### WHAT IS REQUIRED:
Locate the line containing "[Instagram] (643, 98)", then please write out that line and all the lines below it in the entries exactly.

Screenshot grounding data
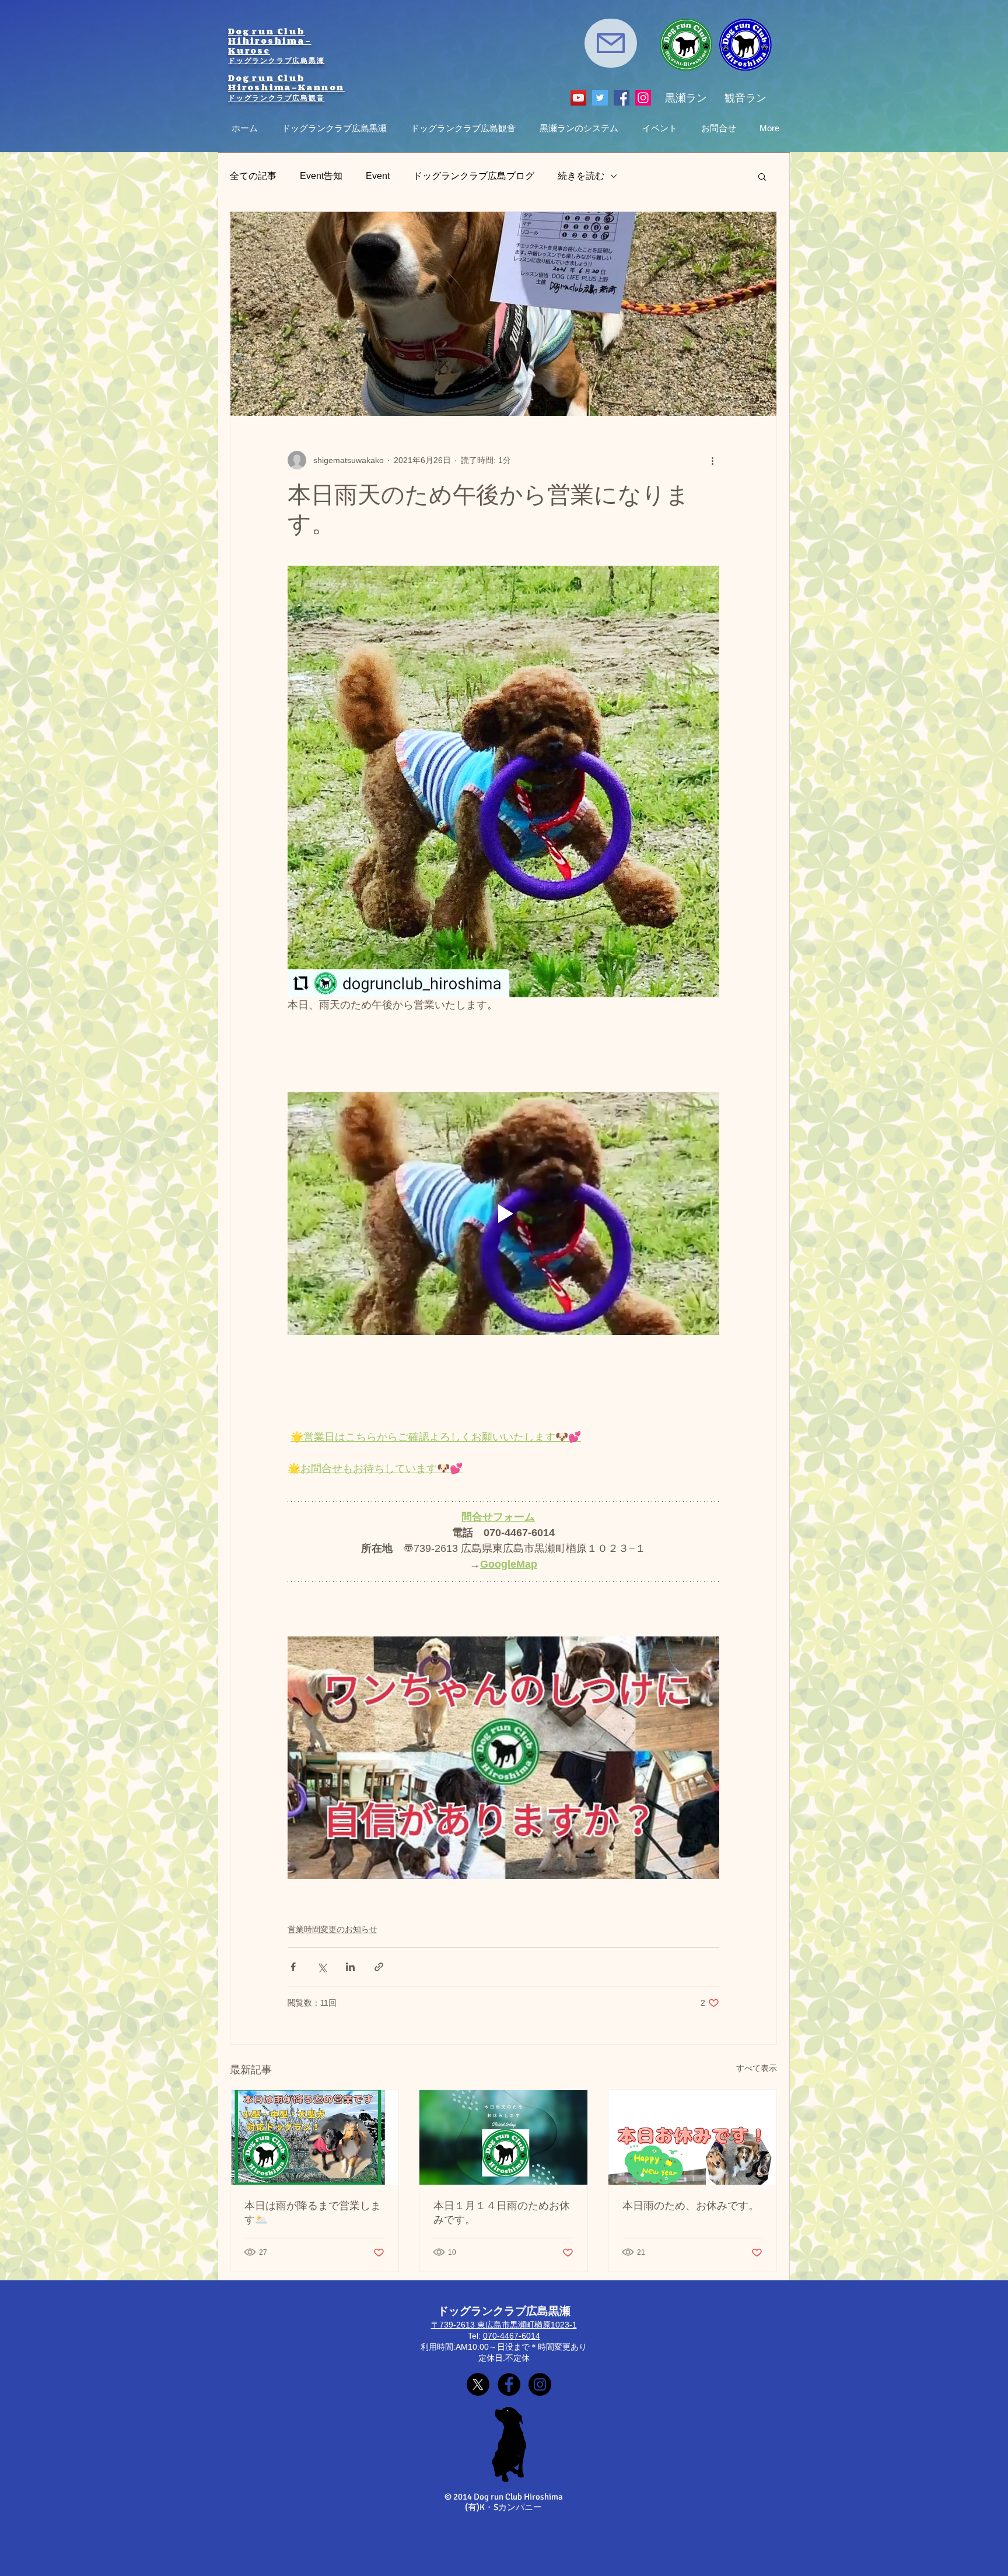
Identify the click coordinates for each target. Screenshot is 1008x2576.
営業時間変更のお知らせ (332, 1929)
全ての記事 (253, 176)
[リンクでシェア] (378, 1966)
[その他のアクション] (712, 460)
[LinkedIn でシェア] (350, 1966)
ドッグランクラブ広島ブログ (473, 176)
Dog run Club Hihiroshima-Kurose (270, 40)
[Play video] (503, 1213)
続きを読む (581, 176)
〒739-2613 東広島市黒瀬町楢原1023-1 (504, 2324)
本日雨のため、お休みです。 (690, 2205)
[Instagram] (643, 98)
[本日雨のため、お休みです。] (692, 2137)
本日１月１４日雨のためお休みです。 (501, 2212)
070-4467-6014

### ANSWER TO THE EXERCISE:
[Instagram] (643, 98)
[本日雨のため、お休みです。] (692, 2137)
本日１月１４日雨のためお休みです。 (501, 2212)
070-4467-6014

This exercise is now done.